Халворсен поднял голову, он сидел за столом напротив.

— Да пожалуйста.

— Может, кончишь щелкать? Что это такое?

— Вот ты о чем! — Халворсен посмотрел на свои пальцы, быстро выдохнул и слегка смущенно сказал: — Дурацкая привычка.

— Откуда она?

— Мой отец был фанатом Льва Яшина, русского вратаря шестидесятых.

Харри ждал продолжения.

— И ему хотелось, чтобы я стал вратарем в команде Стейнхьера. Когда я был маленький, он вечно щелкал меня меж глаз. Вот так. Закаливал, чтобы я не боялся мяча. Отец Яшина наверняка поступал так же. Если я не моргал, получал сахарок.

После этих слов в комнате воцарилась полная тишина.

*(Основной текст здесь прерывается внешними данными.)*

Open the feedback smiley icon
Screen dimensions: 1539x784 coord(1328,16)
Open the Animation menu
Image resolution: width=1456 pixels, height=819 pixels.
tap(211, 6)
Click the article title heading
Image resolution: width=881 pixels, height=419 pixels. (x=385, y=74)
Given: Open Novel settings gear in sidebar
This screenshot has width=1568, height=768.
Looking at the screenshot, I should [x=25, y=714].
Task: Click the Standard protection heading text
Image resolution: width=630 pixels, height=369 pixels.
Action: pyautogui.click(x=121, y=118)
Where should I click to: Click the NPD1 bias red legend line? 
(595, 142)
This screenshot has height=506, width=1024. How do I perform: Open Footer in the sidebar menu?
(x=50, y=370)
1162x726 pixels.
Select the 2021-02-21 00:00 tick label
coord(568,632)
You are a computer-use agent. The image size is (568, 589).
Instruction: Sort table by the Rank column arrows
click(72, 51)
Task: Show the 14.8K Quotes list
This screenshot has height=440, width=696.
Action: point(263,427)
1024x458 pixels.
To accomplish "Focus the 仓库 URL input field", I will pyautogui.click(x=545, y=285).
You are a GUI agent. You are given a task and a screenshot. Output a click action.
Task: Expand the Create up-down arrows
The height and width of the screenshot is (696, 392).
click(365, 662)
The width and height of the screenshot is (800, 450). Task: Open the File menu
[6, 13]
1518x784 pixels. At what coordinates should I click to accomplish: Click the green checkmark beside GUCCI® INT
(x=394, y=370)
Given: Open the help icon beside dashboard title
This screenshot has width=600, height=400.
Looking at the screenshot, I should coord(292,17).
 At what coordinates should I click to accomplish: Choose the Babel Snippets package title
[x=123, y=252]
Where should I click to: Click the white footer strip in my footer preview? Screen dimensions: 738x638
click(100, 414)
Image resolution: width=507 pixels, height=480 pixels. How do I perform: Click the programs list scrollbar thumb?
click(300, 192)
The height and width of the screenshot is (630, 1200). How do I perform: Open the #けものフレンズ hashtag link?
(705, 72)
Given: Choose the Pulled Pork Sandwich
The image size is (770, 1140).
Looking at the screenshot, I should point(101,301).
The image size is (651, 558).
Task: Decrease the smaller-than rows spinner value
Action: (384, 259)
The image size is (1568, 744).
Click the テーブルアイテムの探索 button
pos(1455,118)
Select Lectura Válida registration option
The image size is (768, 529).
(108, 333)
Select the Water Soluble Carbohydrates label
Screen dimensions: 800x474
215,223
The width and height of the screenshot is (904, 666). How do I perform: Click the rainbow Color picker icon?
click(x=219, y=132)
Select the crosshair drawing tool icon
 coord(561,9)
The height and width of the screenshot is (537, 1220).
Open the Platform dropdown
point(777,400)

— Фуфло травишь, — сказал Харри.

— Не-а. Коричневый такой, вкусный.

— Я про щелчки. Это правда?

— Само собой. Он постоянно раздавал мне щелбаны. За обедом, и у телевизора, и даже когда ко мне приходили ребята. В конце концов я начал сам себя щелкать. Написал «Яшин» на всех своих школьных сумках, вырезал на парте. До сих пор, если на компьютере или еще где нужен пароль, я использую слово «Яшин». Хотя знаю, что отец мной манипулировал. Понимаешь?